A simple example is the Spanish financial term crédito which can be translated as either “credit” or “loan” in English. It’s essentially the same concept in Spanish, but in English it would get very confusing if we talked about a credit when we meant a loan.
I imagine though that Google and Bing will be programmed to always translate this word as “credit”.
Thus although a good percentage of Google and Bing translations are spot on, it is not uncommon for them to contain mistranslations and to give an inaccurate meaning.
How can I know if a particular Google translation is OK?
Unfortunately you probably can’t.
You could for example ask a target language reader to read through the free online translation. He/she should immediately identify anything that simply doesn’t make sense and any instances of unclear and unnatural wording.
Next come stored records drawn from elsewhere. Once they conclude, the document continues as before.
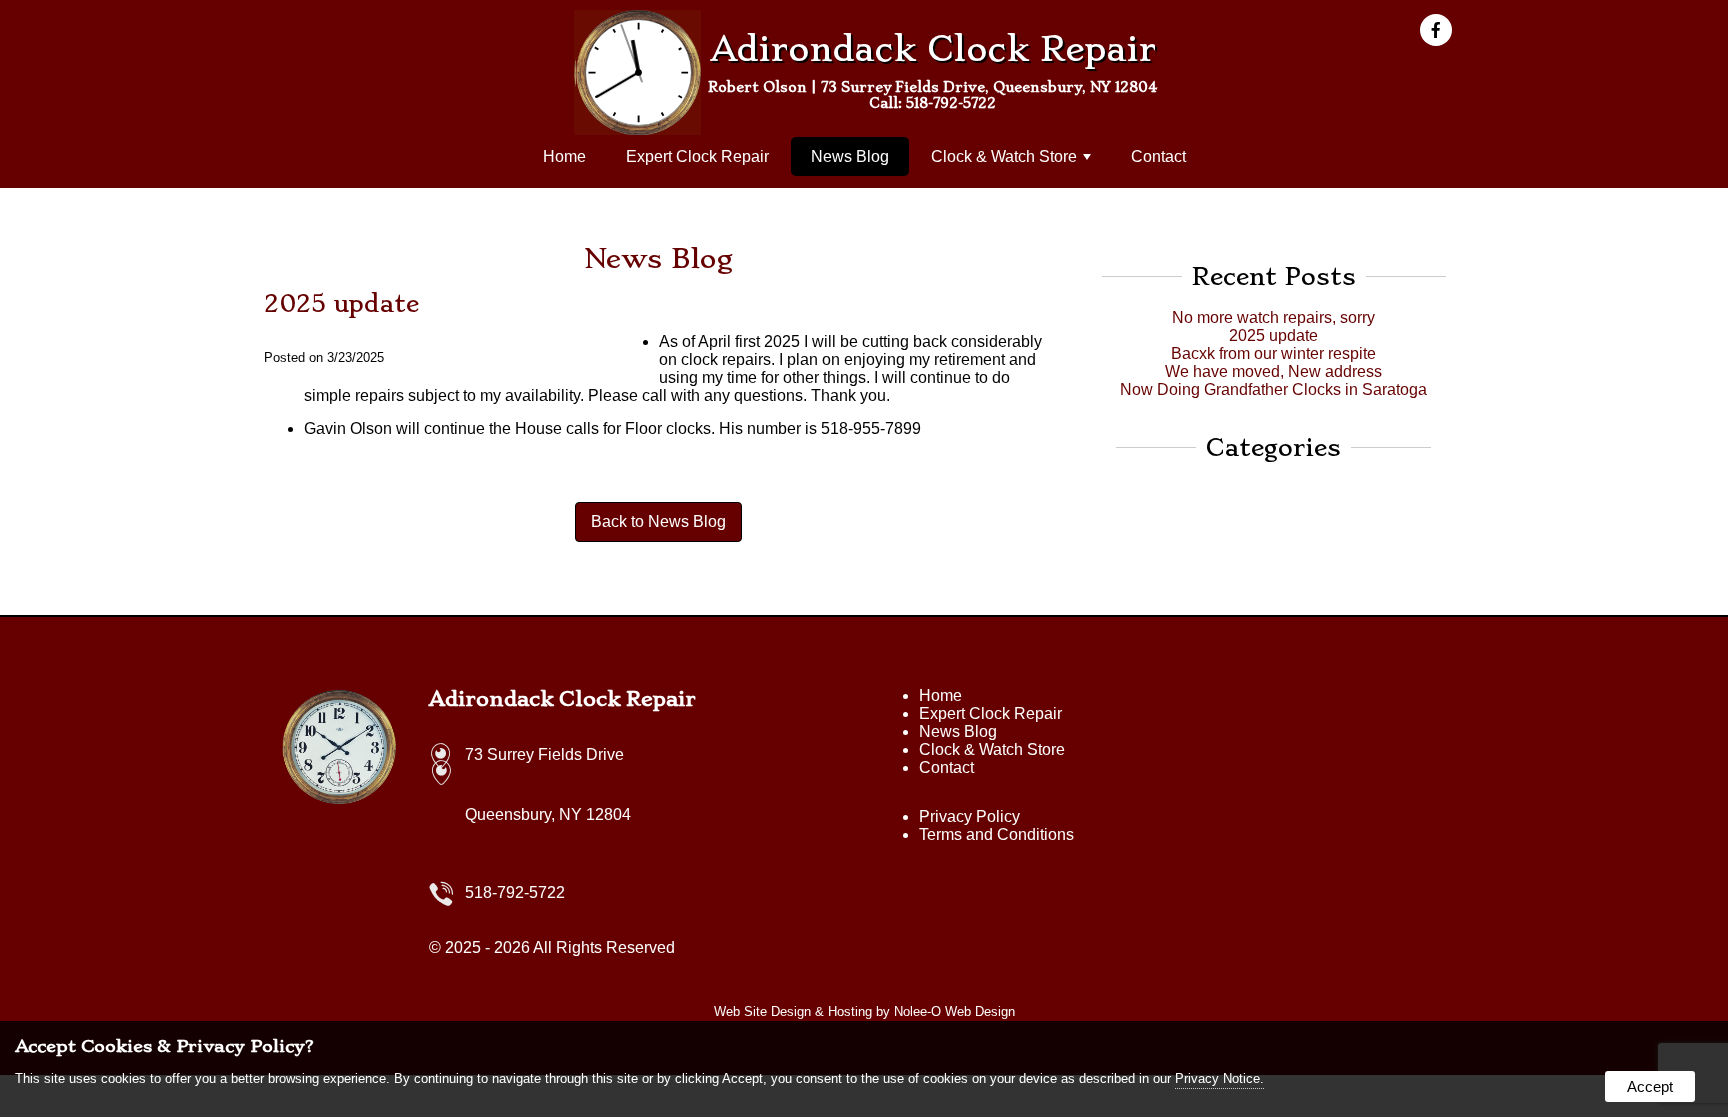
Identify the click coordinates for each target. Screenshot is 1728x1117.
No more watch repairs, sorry (1273, 317)
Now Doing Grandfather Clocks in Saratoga (1273, 389)
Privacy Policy (969, 816)
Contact (1158, 156)
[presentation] (1442, 31)
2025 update (1273, 335)
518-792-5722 (951, 103)
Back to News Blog (658, 521)
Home (564, 156)
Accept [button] (1650, 1086)
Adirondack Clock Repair (562, 699)
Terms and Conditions (996, 834)
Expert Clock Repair (697, 156)
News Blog (850, 156)
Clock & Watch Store (1004, 156)
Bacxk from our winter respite (1273, 353)
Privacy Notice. (1219, 1078)
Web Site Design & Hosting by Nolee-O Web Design (864, 1011)
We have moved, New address (1273, 371)
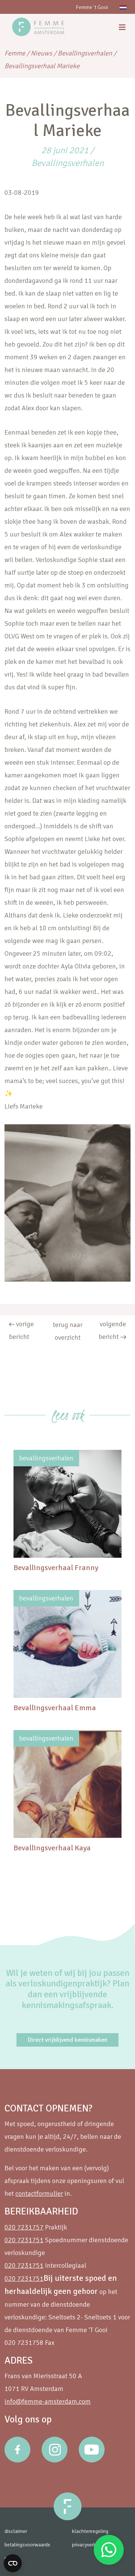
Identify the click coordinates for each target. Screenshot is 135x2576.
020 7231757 (24, 2227)
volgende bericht (112, 1330)
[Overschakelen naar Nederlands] (123, 6)
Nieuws (41, 53)
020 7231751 (24, 2240)
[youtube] (92, 2449)
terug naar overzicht (67, 1331)
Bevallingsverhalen (85, 53)
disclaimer (15, 2531)
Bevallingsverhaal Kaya (52, 1848)
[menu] (122, 27)
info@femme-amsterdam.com (47, 2401)
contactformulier (39, 2193)
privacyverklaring (90, 2545)
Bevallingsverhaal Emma (55, 1707)
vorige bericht (21, 1330)
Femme (14, 53)
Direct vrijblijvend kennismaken (67, 2040)
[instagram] (55, 2449)
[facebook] (17, 2449)
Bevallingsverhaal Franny (56, 1567)
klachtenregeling (90, 2531)
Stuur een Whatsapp (109, 2550)
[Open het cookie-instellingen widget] (13, 2563)
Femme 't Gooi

However he/she may not pick up actual inaccuracies (mistranslations). Unfortunately these can be quite subtle and not readily apparent (like our play/gambling example above), so the translation may seem OK, but actually be incorrect in some parts.
And even if the objective is just for the reader to understand the gist of the source text, different readers will often interpret unclear or ambiguous text in different ways. Therefore any awkward or unnatural wording in the translation might lead that reader to a wrong interpretation of what the original text intended to say.
The only sure way to confirm any translation is of good quality is for someone who knows both languages to systematically and thoroughly compare the two texts.
I would suggest that if you’re at all concerned over whether a translation will meet your quality requirements, you really shouldn’t be using Google Translate to generate that translation.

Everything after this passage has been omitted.